0

I'm struggling to parse a key:value pair in a JSON-like string. I know people will automatically say "Use JSON.parse() for this!" and I absolutely agree. The problem is that I'm not dealing with JSON strings, but JSON-like strings.

At least my attempts of parsing these strings with JSON.parse have failed (I've tried to sanitize the string so that JSON.parse doesn't complain about malformed strings)

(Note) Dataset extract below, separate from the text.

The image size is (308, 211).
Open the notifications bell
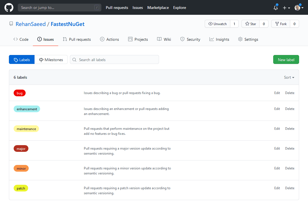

The problem I have is that the JSON-like string sometimes is truncated and some other times is not. What is guaranteed to happen is that the key publicProfileUrl will be in the text, all the time (or at least that's been consistent with observations) and I need to parse its value:

For example, this is an example of the string:

%%"fullName":"Eduardo Saverin",
"contactInfo":{
"publicProfileUrl":"https://sg.linkedin.com/in/saverin",
"twitterAccounts":["esaverin"],
"websites":[]},
"industry":"Internet",%%

all I'm interested in is parsing the value of publicProfileUrl.

This is my latest attempt at doing it:

\"publicProfileUrl\":\"(.*)\",

but it is matching all the way to the last comma (I added line breaks for formatting purposes only, but the original string doesn't have any line breaks).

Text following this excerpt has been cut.